The lines you should transcribe are those from the one containing "The height and width of the screenshot is (518, 812)." to the end of the listing below, exactly, with pictures left out.

== Segment start ==

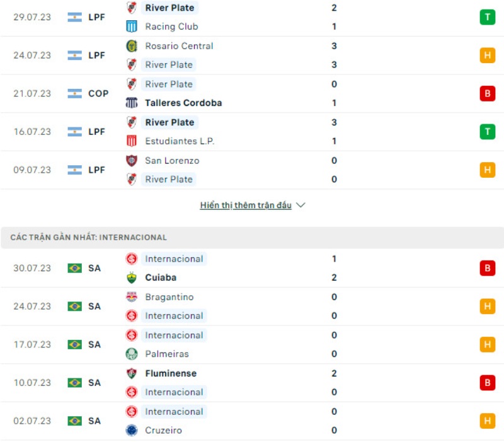
Task: Select the Racing Club logo
Action: click(x=131, y=26)
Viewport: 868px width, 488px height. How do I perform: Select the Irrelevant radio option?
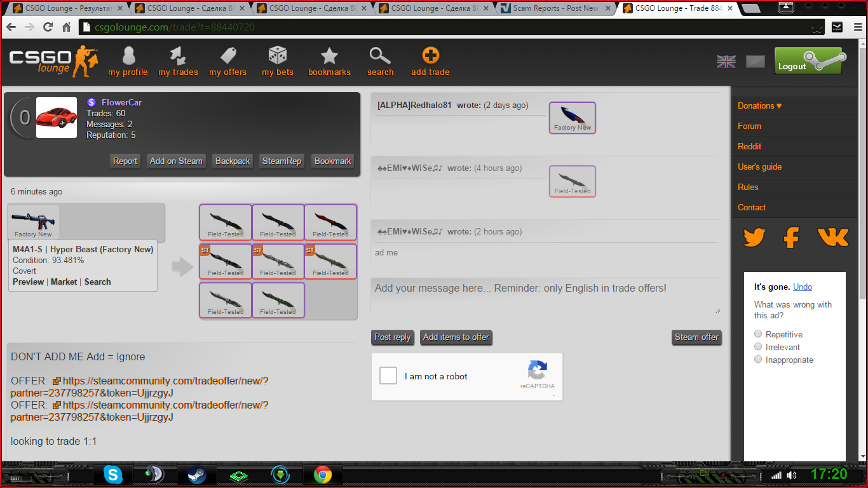(x=758, y=347)
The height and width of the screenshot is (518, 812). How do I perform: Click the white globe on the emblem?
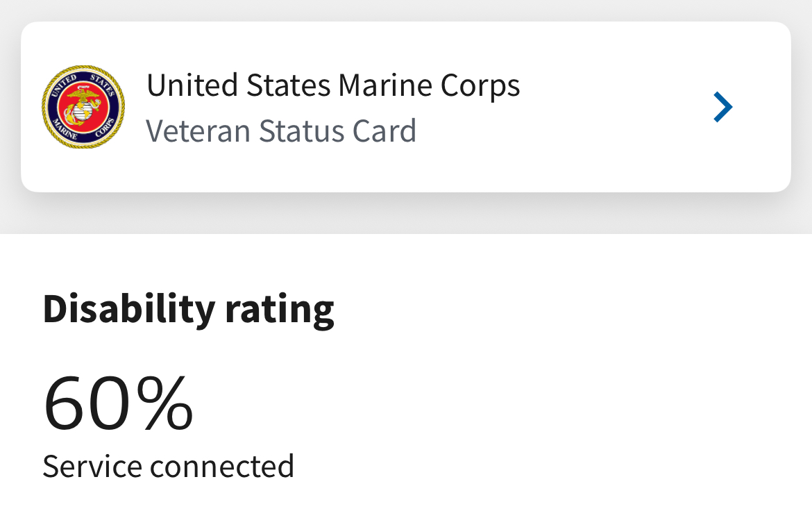point(83,110)
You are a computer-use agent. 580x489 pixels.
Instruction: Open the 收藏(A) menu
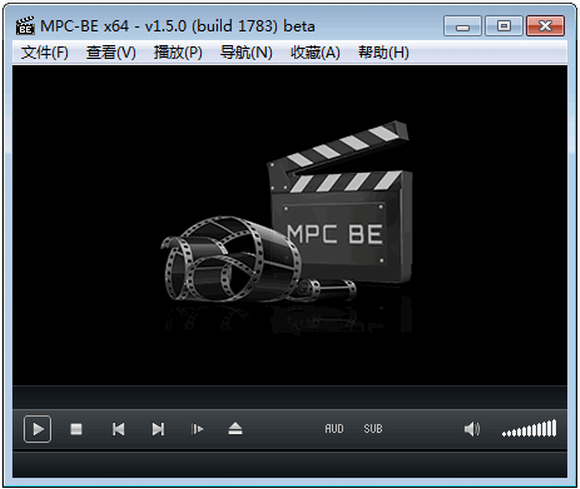click(315, 53)
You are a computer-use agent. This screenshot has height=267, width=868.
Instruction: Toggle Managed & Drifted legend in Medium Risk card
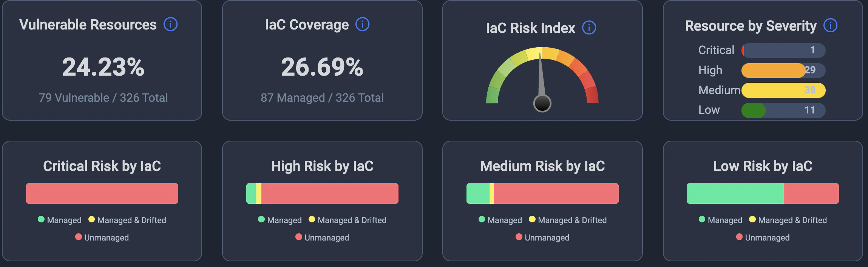[568, 220]
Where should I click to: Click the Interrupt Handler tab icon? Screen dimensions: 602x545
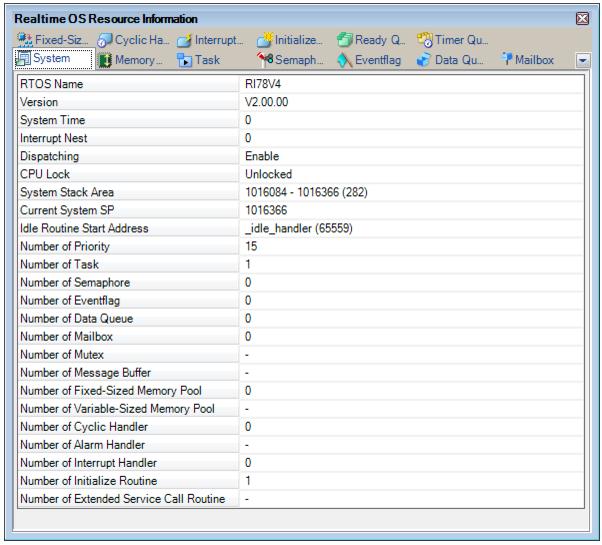[x=185, y=40]
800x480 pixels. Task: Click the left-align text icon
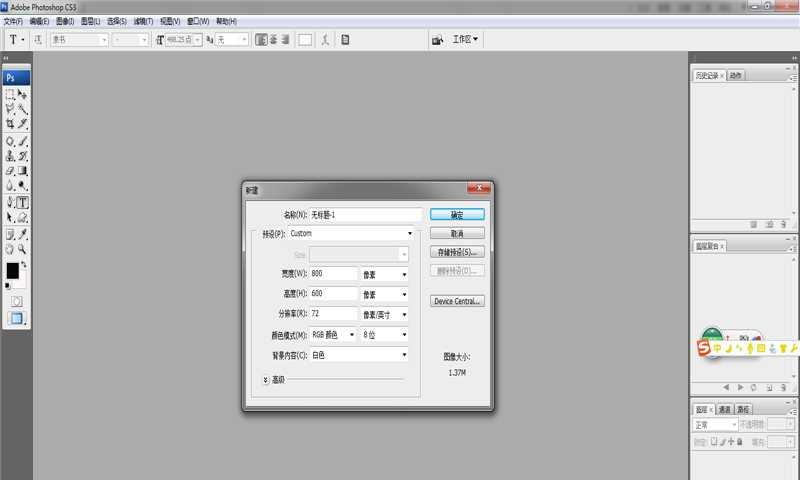(x=260, y=39)
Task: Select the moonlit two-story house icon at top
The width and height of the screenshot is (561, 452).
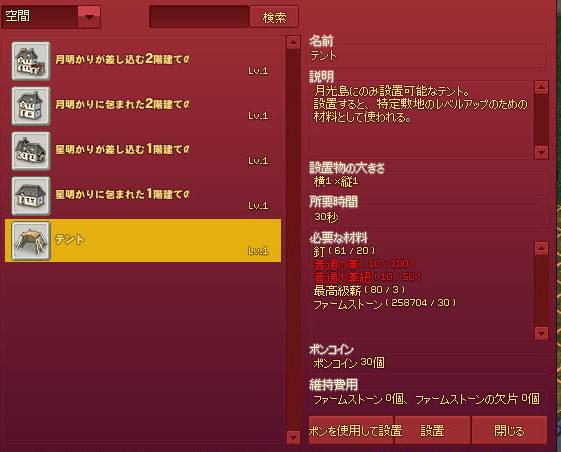Action: (31, 61)
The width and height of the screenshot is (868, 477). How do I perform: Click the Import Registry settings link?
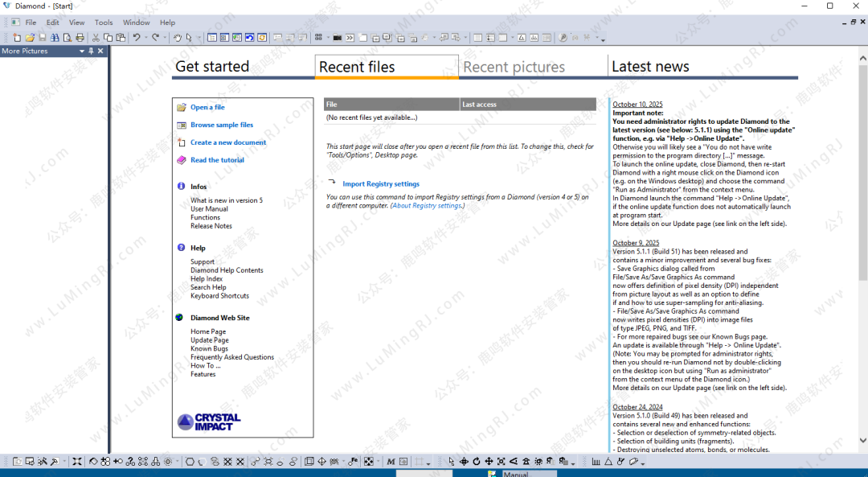point(380,184)
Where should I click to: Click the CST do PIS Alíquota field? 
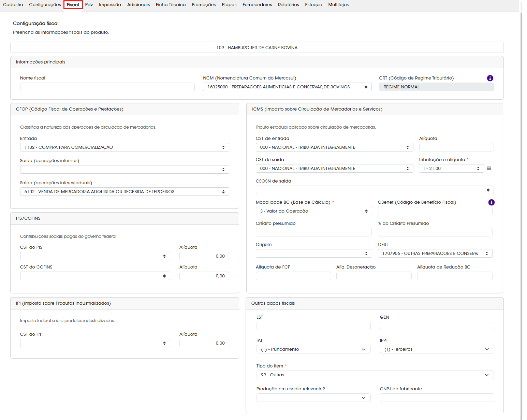tap(204, 256)
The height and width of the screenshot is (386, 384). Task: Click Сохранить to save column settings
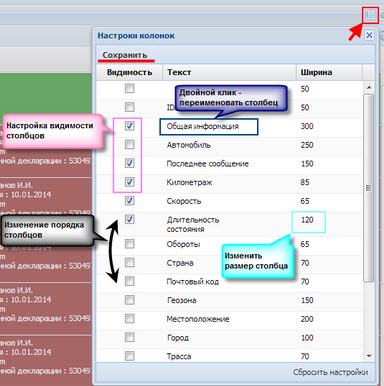pos(125,55)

== Segment end ==

Expected output:
The height and width of the screenshot is (518, 812). How do I perform: Click the white globe on the emblem?
point(83,110)
You are a computer-use agent. 580x489 pixels.
Instruction: Open the 收藏(A) menu
click(315, 53)
You are a computer-use agent. This screenshot has height=267, width=868.
Instruction: Toggle Managed & Drifted legend in Medium Risk card
[568, 220]
Where should I click to: Click the Interrupt Handler tab icon? Screen dimensions: 602x545
[x=185, y=40]
800x480 pixels. Task: Click the left-align text icon
(x=260, y=39)
Task: Select the moonlit two-story house icon at top
The width and height of the screenshot is (561, 452).
Action: (31, 61)
The width and height of the screenshot is (868, 477). How do I perform: Click the Import Registry settings link?
point(380,184)
Where should I click to: Click the CST do PIS Alíquota field? 
tap(204, 256)
The height and width of the screenshot is (386, 384). Task: Click Сохранить to save column settings
pos(125,55)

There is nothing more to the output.